**TASK INSTRUCTIONS**
Beginning with the first line below, output every record verbatim and leave out the images.

**Pixel coordinate grounding data**
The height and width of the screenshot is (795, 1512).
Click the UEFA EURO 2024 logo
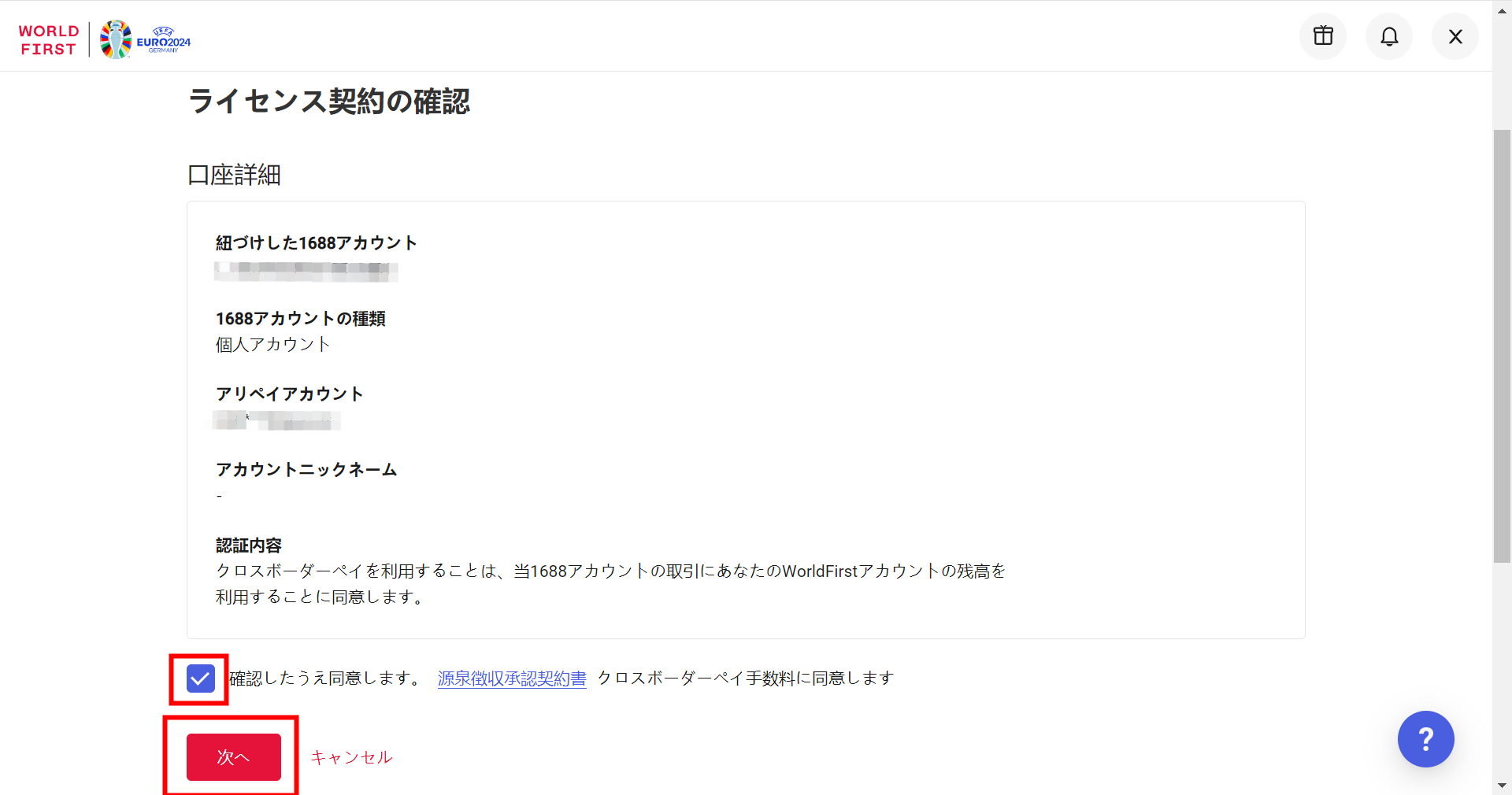(x=144, y=39)
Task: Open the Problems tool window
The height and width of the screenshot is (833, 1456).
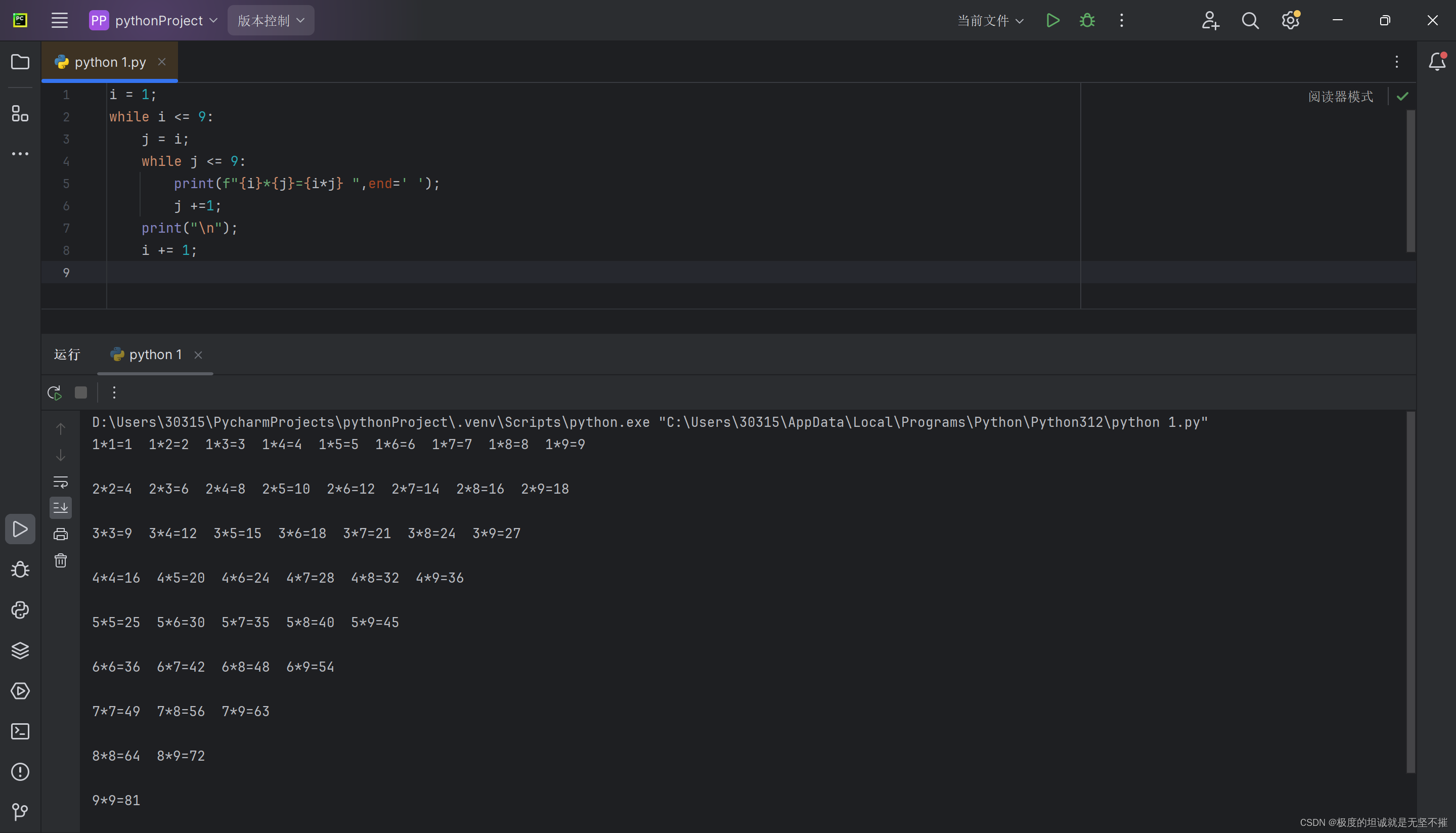Action: tap(20, 772)
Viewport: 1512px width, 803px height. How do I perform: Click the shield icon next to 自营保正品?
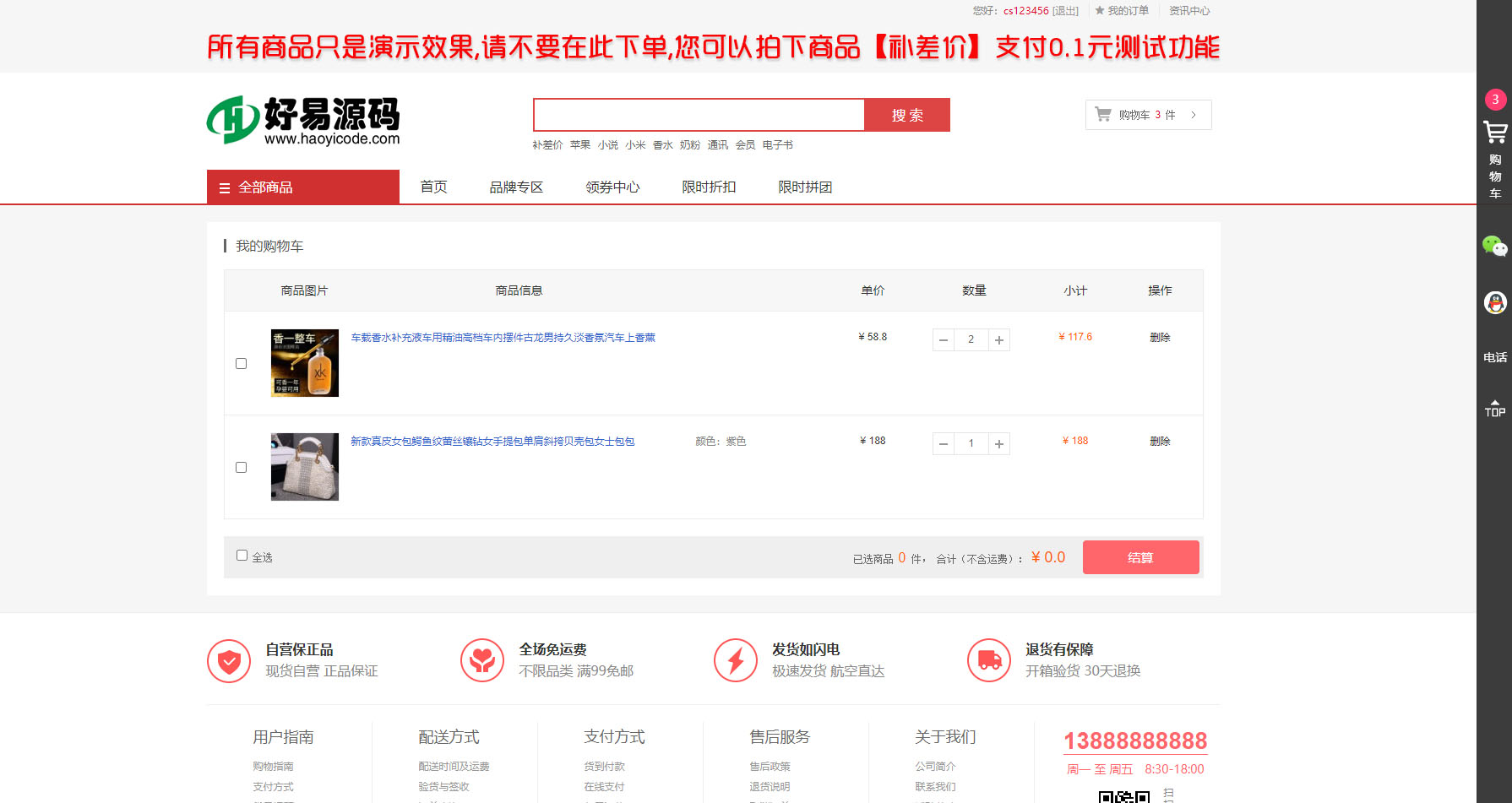pyautogui.click(x=228, y=660)
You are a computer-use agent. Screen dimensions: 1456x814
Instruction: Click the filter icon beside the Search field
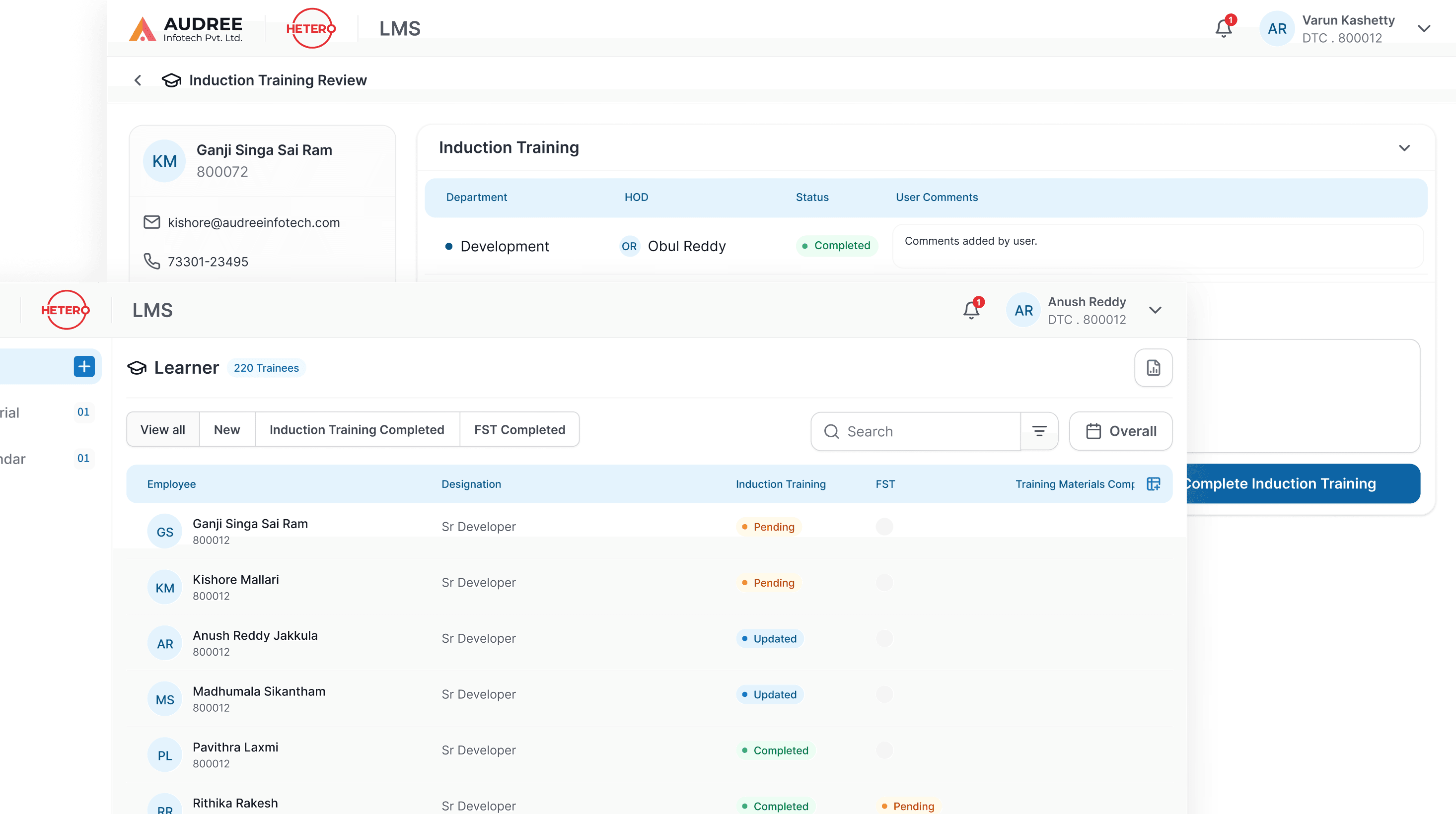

**RESULT FOR THIS EXERCISE**
The height and width of the screenshot is (795, 1512).
Click the UEFA EURO 2024 logo
(x=144, y=39)
Task: Open the Problems tool window
The height and width of the screenshot is (833, 1456).
Action: tap(20, 772)
Viewport: 1512px width, 803px height. How do I perform: Click the shield icon next to 自营保正品?
pyautogui.click(x=228, y=660)
You are a computer-use agent. Screen dimensions: 1456x814
Instruction: Click the filter icon beside the Search field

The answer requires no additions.